Based on the discussion above, you could in principle do a

cd /work
mkdir mystuff
cd mystuff
cp /home/myself/myprogram ./
./myprogram < input > output

and run your programs (even the stand-alone) from the common filesystem. This is not a good idea for two reasons: The first is that all input and output …

Approaching the cluster

After logging-in to the server, or (physically) to one of the cluster's nodes, open a unix shell and type mosmon. You should get a graphical view of how many machines are alive and whether they are busy or otherwise. If, for example, you see something like

then you will know things are quite busy. Things to note :

The node numbering scheme used by openmosix is quite esoteric. 25700 is the server, 25701 is pc01, …

Notice that node pc10 (25710) is alive but idle. The reason is that pc10 is used by students in windoze mode and may be rebooted unexpectedly.

The higher load of nodes pc04, pc05, pc07 and pc11-pc16 is artificial. These nodes are the old (733 MHz) machines and openmosix assumes that the same load on a weaker machine is effectively a higher load.

Given the number of nodes used in this example (17), this is probably a parallel job submitted via SGE. You can check this out by typing 'q' (to quit mosmon) and then qstat.

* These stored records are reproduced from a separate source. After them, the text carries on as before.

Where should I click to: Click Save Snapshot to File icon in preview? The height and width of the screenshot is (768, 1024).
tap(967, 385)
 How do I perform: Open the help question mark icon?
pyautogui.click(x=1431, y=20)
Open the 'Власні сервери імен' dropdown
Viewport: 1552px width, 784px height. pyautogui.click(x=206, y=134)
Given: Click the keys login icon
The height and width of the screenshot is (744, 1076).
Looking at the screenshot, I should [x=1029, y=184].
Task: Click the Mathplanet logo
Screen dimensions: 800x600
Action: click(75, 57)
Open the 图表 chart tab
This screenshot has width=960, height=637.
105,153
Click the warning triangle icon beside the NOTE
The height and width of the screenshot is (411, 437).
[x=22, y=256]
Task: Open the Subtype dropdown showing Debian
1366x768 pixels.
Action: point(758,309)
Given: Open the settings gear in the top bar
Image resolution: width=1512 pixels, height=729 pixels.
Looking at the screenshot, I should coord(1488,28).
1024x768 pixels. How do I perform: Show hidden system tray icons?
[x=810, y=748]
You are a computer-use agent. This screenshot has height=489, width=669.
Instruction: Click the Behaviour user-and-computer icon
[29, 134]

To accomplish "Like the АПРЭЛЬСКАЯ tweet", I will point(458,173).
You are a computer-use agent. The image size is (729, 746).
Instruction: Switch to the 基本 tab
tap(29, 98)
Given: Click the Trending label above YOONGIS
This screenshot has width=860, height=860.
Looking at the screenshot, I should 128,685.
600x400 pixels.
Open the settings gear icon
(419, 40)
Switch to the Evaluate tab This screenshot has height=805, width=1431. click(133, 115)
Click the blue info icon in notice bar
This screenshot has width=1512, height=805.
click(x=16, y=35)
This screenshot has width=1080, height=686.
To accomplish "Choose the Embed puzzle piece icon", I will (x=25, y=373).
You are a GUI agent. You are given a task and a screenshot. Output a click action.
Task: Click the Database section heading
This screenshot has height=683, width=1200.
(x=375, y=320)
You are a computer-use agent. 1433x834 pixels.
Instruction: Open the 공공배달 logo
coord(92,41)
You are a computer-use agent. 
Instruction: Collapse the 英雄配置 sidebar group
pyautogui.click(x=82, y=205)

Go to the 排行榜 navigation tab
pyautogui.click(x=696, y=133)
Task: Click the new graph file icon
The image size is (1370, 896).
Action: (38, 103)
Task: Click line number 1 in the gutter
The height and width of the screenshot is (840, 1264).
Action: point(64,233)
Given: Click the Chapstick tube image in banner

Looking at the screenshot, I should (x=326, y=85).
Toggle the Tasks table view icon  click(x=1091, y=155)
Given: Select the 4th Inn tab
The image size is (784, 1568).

If you prefer GUIs, give 'qmon' and then click 'Job control' followed by 'Running Jobs'. Exit with 'Done' and then 'Exit'.

Being nice

Parallel jobs are rather sensitive to disturbances of any of the participating nodes. For this reason, when the cluster is busy running a parallel job it is important to treat the machines gently:

When you login physically to the server or the nodes, please select a polite (meaning light) window manager like windowmaker. Running KDE (especially on the old nodes) will be a killer for any running jobs.

All jobs submitted via SGE are automatically re-niced to the lowest possible priority. The implication is that if you start a normal-priority job on any of the nodes that are already being used for a parallel MPI job, then the whole parallel job (all nodes) will come to a halt (not a nice thing to do). See below for a list of re-niced job-submitting procedures :-)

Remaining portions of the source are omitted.